Al comienzo del artículo señalábamos el cambio de mentalidad operado en cuanto a la percepción del valor de las cartas. ¿Cuándo se produjo este cambio? Más allá de un fenómeno importante como ha sido la traducción de epistolarios escritos en otras lenguas —un hecho decisivo pues nuestra cultura es fundamentalmente una cultura de importación, que también operó en otros géneros como el diario o la autobiografía—, diría que fue la publicación del epistolario entre Jorge Guillén y Pedro Salinas, editada por Andrés Soria Olmedo. Una importante apuesta de la editorial Tusquets, pero también de la Dirección General de Investigación Científica y Técnica (DGICYT), que abrió el horizonte historiográfico a los especialistas en la generación del 27 y al público cultivado: ahí teníamos a dos grandes poetas y dos grandes amigos a los que solo conocíamos hasta entonces por sus versos volcando en la intimidad de sus cartas muchos años de vida literaria, de opiniones contundentes, voluntades, exilio, amores, logros e insatisfacciones. La publicación (1992) coincidía con la maravillosa explosión memorialística de los años ochenta y noventa, que nos permitió recuperar una experiencia colectiva hasta entonces severamente deturpada.
A los biógrafos nos queda mucha reflexión por delante dada la labilidad de la escritura digital
¿Qué ocurrirá en un futuro inmediato? Las cartas viajaron en el pasado de todas las formas imaginables. Fueron en manos de un mensajero a pie o a caballo, en recuas de acémilas, diligencias, carruajes de tiro, trenes, aviones, barcos. Metidas en sacas, perfumadas y con bellos adornos en el papel, enfundadas dentro de una botella echada al mar por pura desesperación. El siglo XXI ha revolucionado, una vez más, el formato del correo. Las nuevas tecnologías conceden de nuevo a la escritura (correo electrónico, SMS, WhatsApp, Telegram, redes sociales) un espacio impensable hace unos años, cuando el teléfono era el medio hegemónico de comunicación. A medio camino de lo oral, lo escrito y lo visual (gracias a los emoticonos), el correo digital fluye torrencialmente. Con su inmensa variedad de recursos, es fruto de una creativa mutación que nos permite mantener viva la esperanza de contactar con el ausente y de tejer, o destejer, lazos con él. Incluso con los muertos, como hace Vicente Molina Foix en El joven sin alma, o bien Cecilio de Oriol y José Lázaro en El alma de las mujeres.

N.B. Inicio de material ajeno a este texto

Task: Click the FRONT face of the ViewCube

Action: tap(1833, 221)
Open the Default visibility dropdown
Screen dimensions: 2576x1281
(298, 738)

Tampoco la novela epistolar murió porque nunca dimos tanto valor a las cartas. ¿Cómo no aprovechar ese interés para fundar un museo nacional dedicado a promover el conocimiento de correspondencias y legados personales? ¿Cómo no hemos preparado todavía una antología con las mejores cartas escritas en castellano para ofrecer a los estudiantes un modelo histórico-literario y un estímulo humano? A los biógrafos nos queda mucha reflexión por delante dada la labilidad de la escritura digital, pero no parece que el futuro sea menos interesante que el pasado, cuando las cartas servían para envolver el pescado. Siempre se ha trabajado así, con lo que queda del día, por decirlo con Kazuo Ishiguro. Lo que queda, nunca lo que fue.
‘Cartas a Mercedes’. Miguel Espinosa. Alfaqueque, 2017. 720 páginas. 25 euros.
‘Epistolario’. Gerardo Diego y Juan Larea. Residencia de Estudiantes, 2017. 1.050 páginas. 25 euros.
‘600 libros desde que te conocí’. Virginia Woolf y Lytton Strachey. Traducción de Socorro Giménez. Jus ediciones, 2017. 128 páginas. 4,50 euros.